Task prompt:
Could you render the items below as a numbered list, leaving out any blank lines?

----------------------------------------

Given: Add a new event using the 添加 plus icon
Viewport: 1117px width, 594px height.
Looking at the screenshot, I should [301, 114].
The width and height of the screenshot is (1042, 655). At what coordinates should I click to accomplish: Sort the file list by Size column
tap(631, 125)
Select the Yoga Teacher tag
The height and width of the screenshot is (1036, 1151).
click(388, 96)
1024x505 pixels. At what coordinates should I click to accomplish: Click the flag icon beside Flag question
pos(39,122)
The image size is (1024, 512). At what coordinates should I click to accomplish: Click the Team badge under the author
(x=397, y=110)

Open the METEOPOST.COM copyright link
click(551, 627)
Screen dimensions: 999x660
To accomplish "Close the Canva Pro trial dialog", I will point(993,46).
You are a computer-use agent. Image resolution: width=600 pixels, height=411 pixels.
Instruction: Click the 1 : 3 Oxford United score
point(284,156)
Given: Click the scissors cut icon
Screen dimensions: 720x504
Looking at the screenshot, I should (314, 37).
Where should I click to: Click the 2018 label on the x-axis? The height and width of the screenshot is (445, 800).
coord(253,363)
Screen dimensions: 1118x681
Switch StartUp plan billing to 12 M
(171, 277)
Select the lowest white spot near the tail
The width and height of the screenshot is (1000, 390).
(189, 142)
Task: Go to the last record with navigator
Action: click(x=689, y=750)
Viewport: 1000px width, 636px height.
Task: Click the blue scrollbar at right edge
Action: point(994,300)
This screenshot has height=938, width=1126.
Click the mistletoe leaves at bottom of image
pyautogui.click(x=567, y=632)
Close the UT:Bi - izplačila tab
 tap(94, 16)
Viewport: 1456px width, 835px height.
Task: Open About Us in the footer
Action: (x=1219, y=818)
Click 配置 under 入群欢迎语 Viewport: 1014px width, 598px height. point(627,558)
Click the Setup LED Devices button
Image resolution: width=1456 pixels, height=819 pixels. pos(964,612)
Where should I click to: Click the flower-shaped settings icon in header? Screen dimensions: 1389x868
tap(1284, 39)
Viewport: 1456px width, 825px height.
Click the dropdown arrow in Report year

----------------------------------------

In response:
1. Given: Add a new event using the 添加 plus icon
2. Viewport: 1117px width, 594px height.
3. Looking at the screenshot, I should [301, 114].
4. The width and height of the screenshot is (1042, 655). At what coordinates should I click to accomplish: Sort the file list by Size column
5. tap(631, 125)
6. Select the Yoga Teacher tag
7. The height and width of the screenshot is (1036, 1151).
8. click(388, 96)
9. 1024x505 pixels. At what coordinates should I click to accomplish: Click the flag icon beside Flag question
10. pos(39,122)
11. The image size is (1024, 512). At what coordinates should I click to accomplish: Click the Team badge under the author
12. (x=397, y=110)
13. Open the METEOPOST.COM copyright link
14. click(551, 627)
15. Screen dimensions: 999x660
16. To accomplish "Close the Canva Pro trial dialog", I will point(993,46).
17. You are a computer-use agent. Image resolution: width=600 pixels, height=411 pixels.
18. Instruction: Click the 1 : 3 Oxford United score
19. point(284,156)
20. Given: Click the scissors cut icon
21. Screen dimensions: 720x504
22. Looking at the screenshot, I should (314, 37).
23. Where should I click to: Click the 2018 label on the x-axis? The height and width of the screenshot is (445, 800).
24. coord(253,363)
25. Screen dimensions: 1118x681
26. Switch StartUp plan billing to 12 M
27. (171, 277)
28. Select the lowest white spot near the tail
29. The width and height of the screenshot is (1000, 390).
30. (189, 142)
31. Task: Go to the last record with navigator
32. Action: click(x=689, y=750)
33. Viewport: 1000px width, 636px height.
34. Task: Click the blue scrollbar at right edge
35. Action: point(994,300)
36. This screenshot has height=938, width=1126.
37. Click the mistletoe leaves at bottom of image
38. pyautogui.click(x=567, y=632)
39. Close the UT:Bi - izplačila tab
40.  tap(94, 16)
41. Viewport: 1456px width, 835px height.
42. Task: Open About Us in the footer
43. Action: (x=1219, y=818)
44. Click 配置 under 入群欢迎语 Viewport: 1014px width, 598px height. point(627,558)
45. Click the Setup LED Devices button
46. Image resolution: width=1456 pixels, height=819 pixels. pos(964,612)
47. Where should I click to: Click the flower-shaped settings icon in header? Screen dimensions: 1389x868
48. tap(1284, 39)
49. Viewport: 1456px width, 825px height.
50. Click the dropdown arrow in Report year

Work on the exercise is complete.